Coe speaks her words, however, with a lilting English north-country accent (she was born near Birmingham) that remains with the listener like music. She smiles a lot, sometimes even laughing infectiously. And in the decidedly market-driven art world, Coe is represented by an elegant gallery specializing in master drawings.
 
At one point, Coe worked in a candy factory, where, she remembers, "we could eat as many Mars bars as we wanted on the factory floor, but we couldn't take them off the premises. Not one Mars bar." For a few years she attended the Royal College of Art, where "we never saw women artists, and had abstraction crammed down our throats." Coe came to New York in 1972. "I left for adventure," she says, and adds, with one of those smiles, "And now I've had too much adventure."
 
Coe makes a living as an illustrator, with her searing, uncompromising drawings gracing the Village Voice, The New York Times's op-ed pages (when she agrees with the essay), The New Yorker, Time and NEWSWEEK. Coe calls herself a "cultural worker," not an artist, and says of her colleagues slaving over page layouts, typography and spot drawings: "That's the real talent, not this fine-art crap."
 
 
The fact is, Coe is an artist, and a very good one.
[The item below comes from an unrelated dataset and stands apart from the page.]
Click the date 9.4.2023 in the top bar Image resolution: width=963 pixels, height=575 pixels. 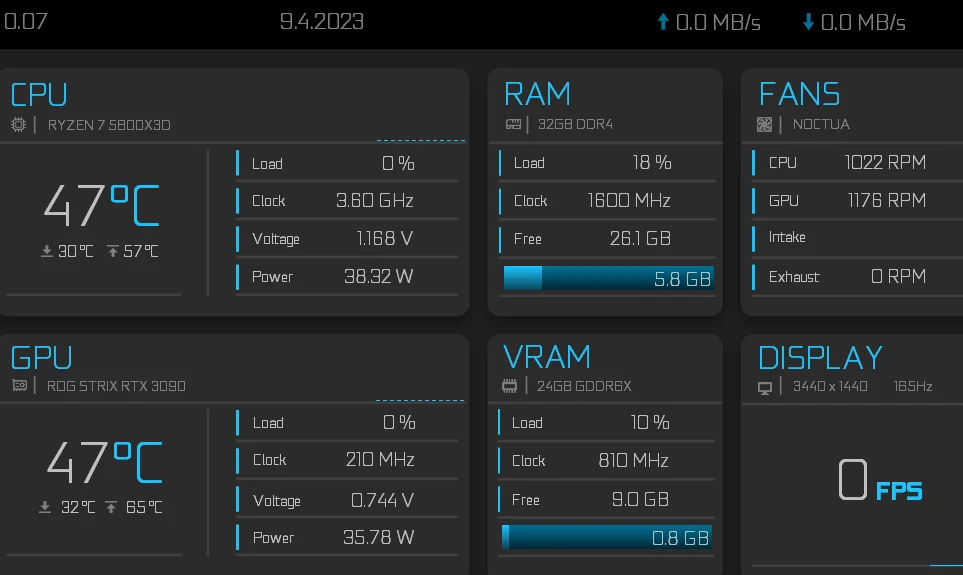click(x=322, y=22)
Her dark, sinewy figures suffering the torments not of the heavens but of earth-bring to mind Goya and Daumier. Her blunt pictures clear your moral sinuses like ammonia. The big painting "Woman Walks Into Bar-Is Raped by 4 Men on the Pool Table-While 20 Watch" (1983) depicts exactly that, from an all-inclusive overhead view. And the small drawing "War" (1991) sums up just how-rationale aside-we bombed people over there in Iraq. Coe's mostly monochrome art is worked and reworked into a despairing shine; little bits of subtle color and islands of manic texture crop up throughout it. Propaganda doesn't need such visceral refinements; only art does.
 
It's not that Coe doesn't like art. "It's just my bad skills if it looks too expressionistic," she demurs, reaching for a book on Rembrandt. Opening it to sketches of a woman being garroted, she says, "This is what I want the work to be like ... not that I could ever get close to Rembrandt." She doesn't get real close (Who ever did?). But she has the eye, the hand and the passion to get a bit closer. Her politics, depending on where you stand, are a bonus or a curse.